Auf dem Domberg, in unmittelbarer Nachbarschaft zum Dom, soll seine repräsentative Bischofsresidenz mit einer Kapelle entstehen – ein Millionenprojekt. Das Domkapitel wird nicht müde zu betonen, dass es die Entscheidung bereits getroffen hatte, bevor Kamphaus' Nachfolger bekannt war. Was hätte den neuen Bischof daran gehindert, die Pläne in einem frühen Stadium zu durchkreuzen? Bei der Vorstellung des Projekts im städtischen Bauausschuss fiel Beobachtern auf, wie die Architekten angesichts der Empfangs- und Serviceräume und seiner Privatkapelle auf die Darstellung eines bescheidenen Raumprogramms bedacht waren. Denn hier wird „Sparen und Erneuern“ in Frage gestellt.

„Im Bistum Limburg verspüre ich bei vielen Priestern, Laienseelsorgern und Mitarbeitern in den kirchlichen Behörden einfach Angst. Kritik ist spürbar unerwünscht“ (Der Priester Hubertus Janssen beschreibt in deutlichen Worten die Folgen des autoritären Führungsstils des Limburger Bischofs.)

Die Kehrseite: Anderswo fallen Gotteshäuser. So ist St. Josef in Limburg-Staffel dem Abbruch geweiht, weil die Unterhaltung den jährlichen Etat um einige tausend Euro übersteigt. Die Basis bekommt das radikale Streichprogramm zu spüren, in seinem persönlichen Umfeld scheint der Bischof andere Maßstäbe anzulegen. Ein aufgebrachtes Mitglied eines Pfarrgemeinderates im Westerwald sagte: „Ich kann im Dom nicht mehr singen und würde mich am liebsten in einem anderen Bistum anmelden.“
In diesen Tagen wurde ein Brandbrief öffentlich bekannt, der schon vor einem Jahr von etwa zehn Priestern aus dem Bistum verfasst worden ist.
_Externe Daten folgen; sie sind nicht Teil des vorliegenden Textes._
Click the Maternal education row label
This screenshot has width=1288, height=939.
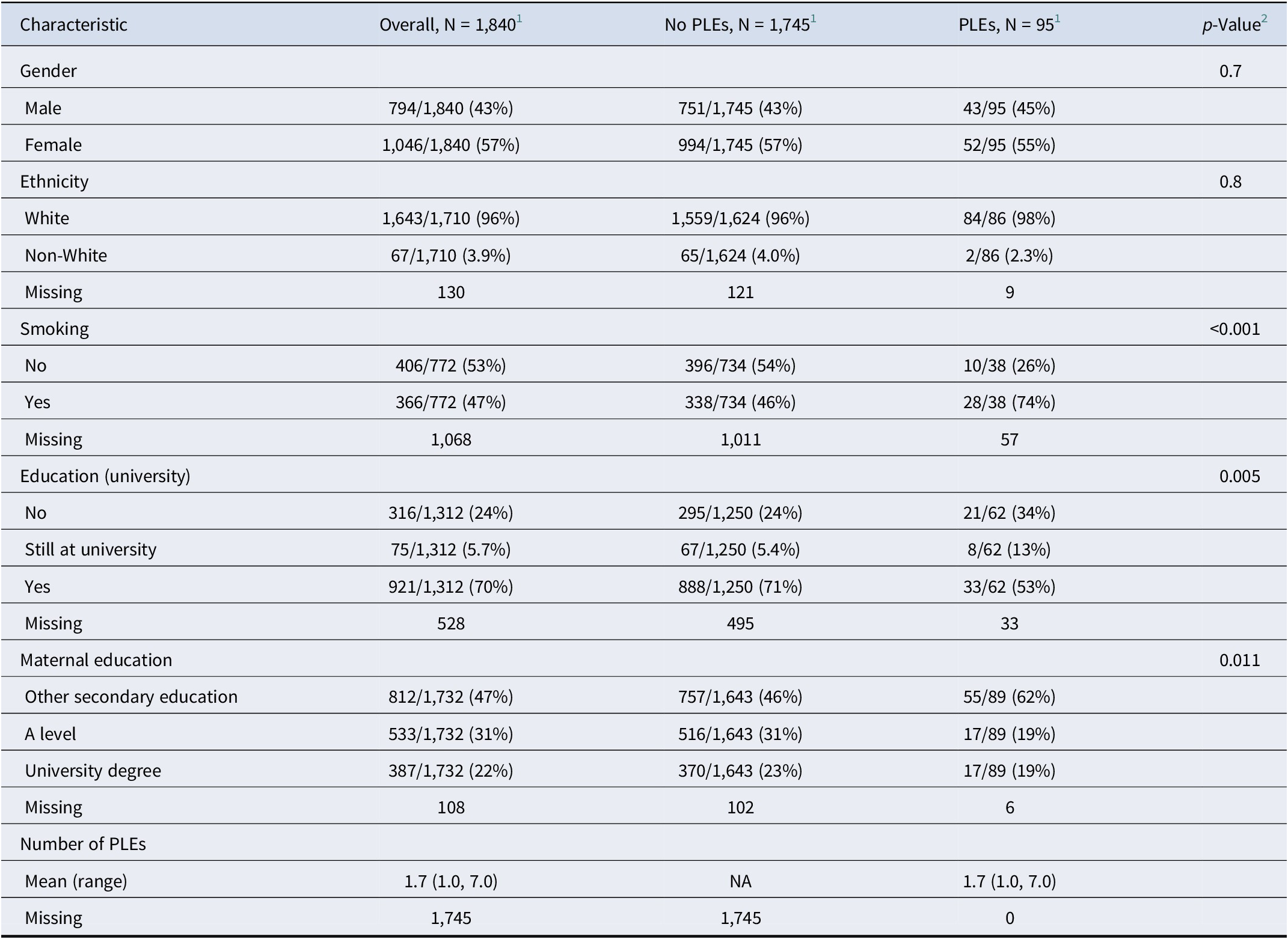pyautogui.click(x=96, y=660)
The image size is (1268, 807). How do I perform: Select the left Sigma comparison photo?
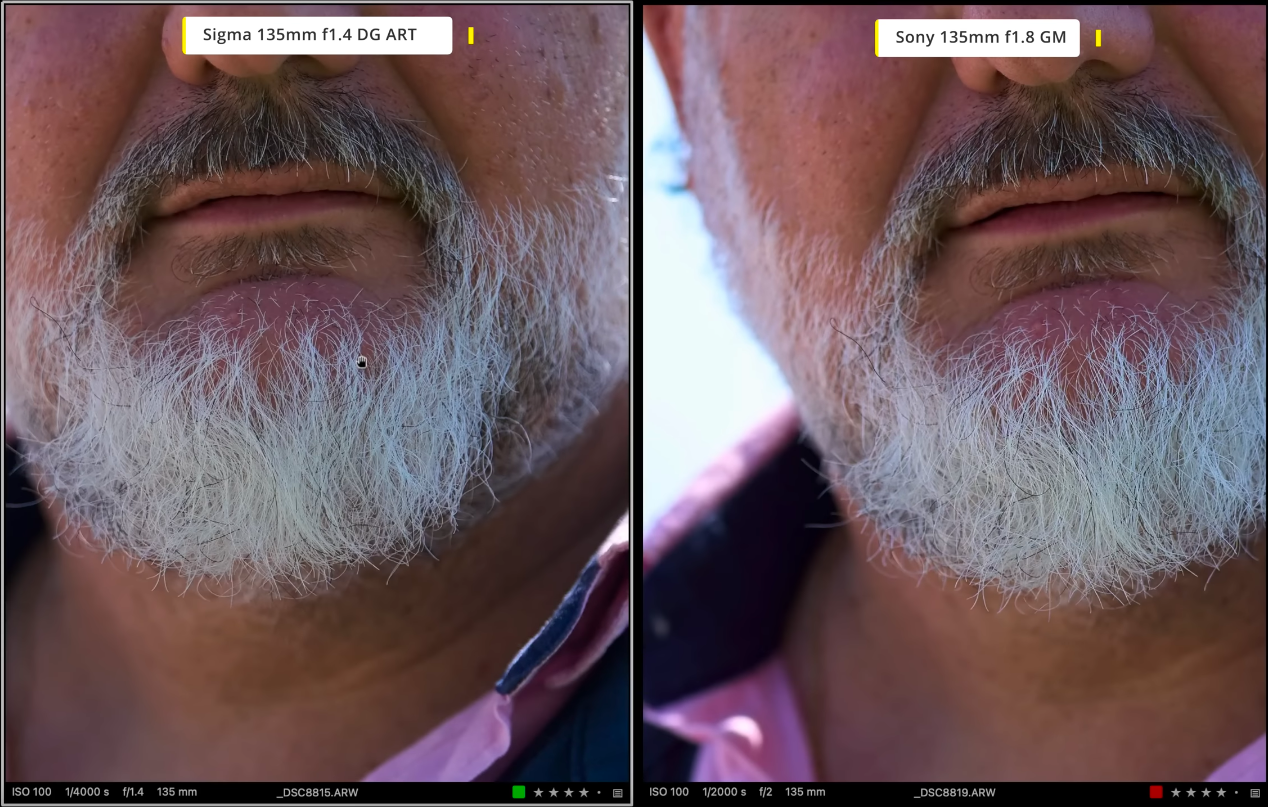316,400
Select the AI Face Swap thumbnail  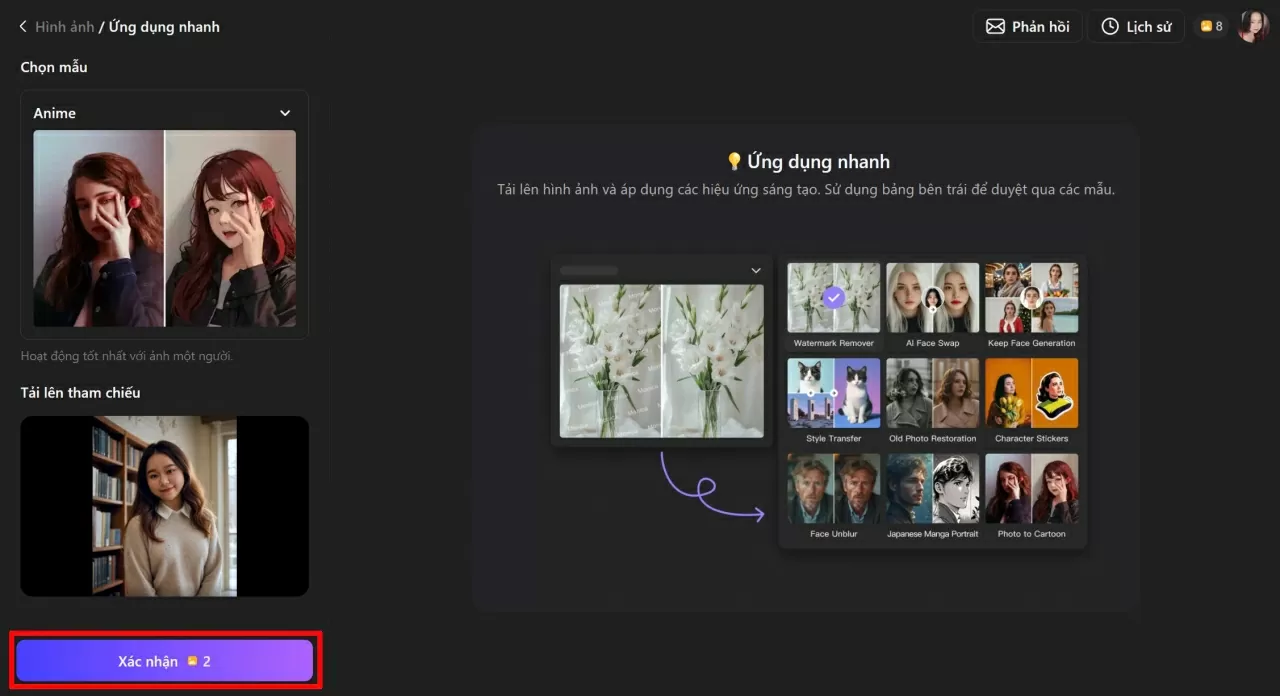tap(932, 298)
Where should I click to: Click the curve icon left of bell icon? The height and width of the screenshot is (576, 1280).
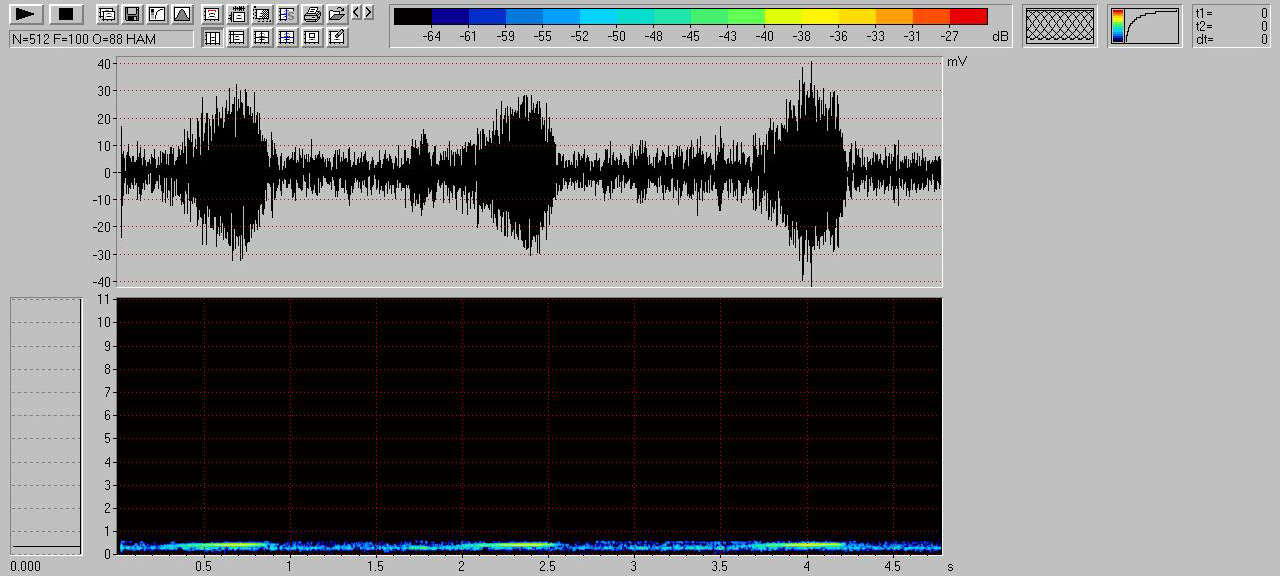[156, 14]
Eine gleiche Anzahl besorgter Seelsorger, so heißt es, habe sich damit solidarisiert. Kaum einer will sich namentlich bekennen. In diesem mit dem Notsignal „S.O.S“ überschriebenen Brief, ist von „klerikalem Dünkel“, von „selbstverliebten Ritualen“ und vom „Abtauchen der Kirchenleute“ die Rede, die wie Klappstühle in die Ecke gestellt würden.
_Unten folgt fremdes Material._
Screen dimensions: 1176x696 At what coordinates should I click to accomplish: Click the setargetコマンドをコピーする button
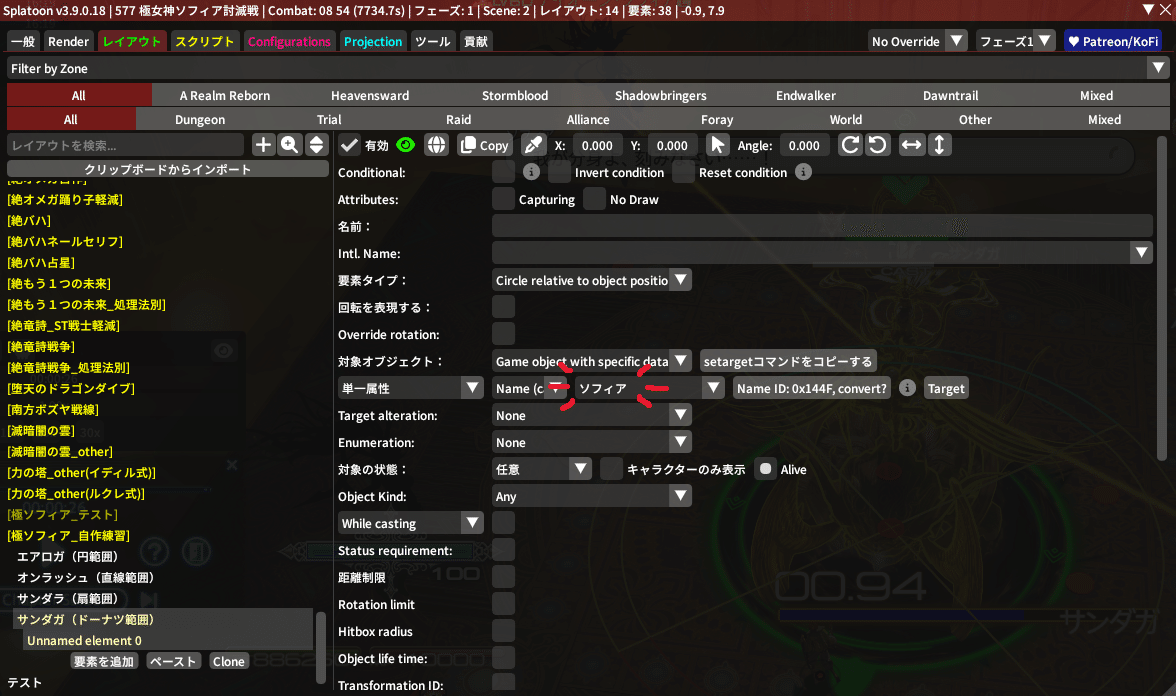(788, 361)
Die Priester sprechen offen von ihrer Enttäuschung über Bischof Tebartz. Ihm wird vorgehalten, durch eigenmächtiges Handeln die Mitverantwortung der Gremien nicht ernst zu nehmen. Vielen missfällt sein autoritärer Stil auch in seinen Verlautbarungen.
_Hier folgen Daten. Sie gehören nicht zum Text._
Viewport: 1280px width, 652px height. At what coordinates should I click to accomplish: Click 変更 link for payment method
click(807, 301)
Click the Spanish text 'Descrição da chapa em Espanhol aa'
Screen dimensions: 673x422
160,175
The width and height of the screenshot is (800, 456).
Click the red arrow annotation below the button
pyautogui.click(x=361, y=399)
Vor einigen Monaten war Bischof Tebartz angeeckt, als er zum zehnjährigen Bestehen der von Christen gegründeten Schwangerenberatungsstelle „donum vitae“ erklärte: „Ein Engagement im Verein parallel zum Dienst in der katholischen Kirche ist nicht möglich.“ Kein Wort zu dem aufrichtigen Bemühen einer Organisation, die sich nach dem vom Papst erzwungenen Ausstieg aus der staatlich anerkannten Beratung für das Leben engagiert. Kamphaus hatte bis zuletzt für seine Überzeugung gekämpft, dass die katholische Kirche solche Beratungsstellen braucht.

Kritik am Leitungsstil
Allein zwei Priester, die ihrem Ruhestand entgegensehen, bekennen sich namentlich zu ihrer Kritik am neuen Leitungsstil des Bistums. Hubertus Janssen (72), der am 1. Dezember in den Ruhestand geht, schrieb vor vier Wochen in einem Kommentar: „Im Bistum Limburg verspüre ich bei vielen Priesterkollegen, Laienseelsorgerinnen und -seelsorgern, Mitarbeitern in den kirchlichen Behörden einfach Angst.“ Kritik sei spürbar unerwünscht, stattdessen mache sich ein Klima von einengender Verschwiegenheit breit, die irrtümlicherweise als Treue dargestellt werde. „Das kann krank machen und Existenzangst hervorrufen“, schreibt Janssen. Die Kirchenführer müssten sich fragen lassen, ob sie überhaupt noch in der gemeinsamen Glaubensüberzeugung zur Kirche stünden – denn: „Die Kluft zwischen Gläubigen und Kirchenführern ist stark gewachsen.“ Ein weiterer Kritiker ist Pfarrer Albert Dexelmann (63) aus Runkel, der von „resignierenden Priestern“ spricht.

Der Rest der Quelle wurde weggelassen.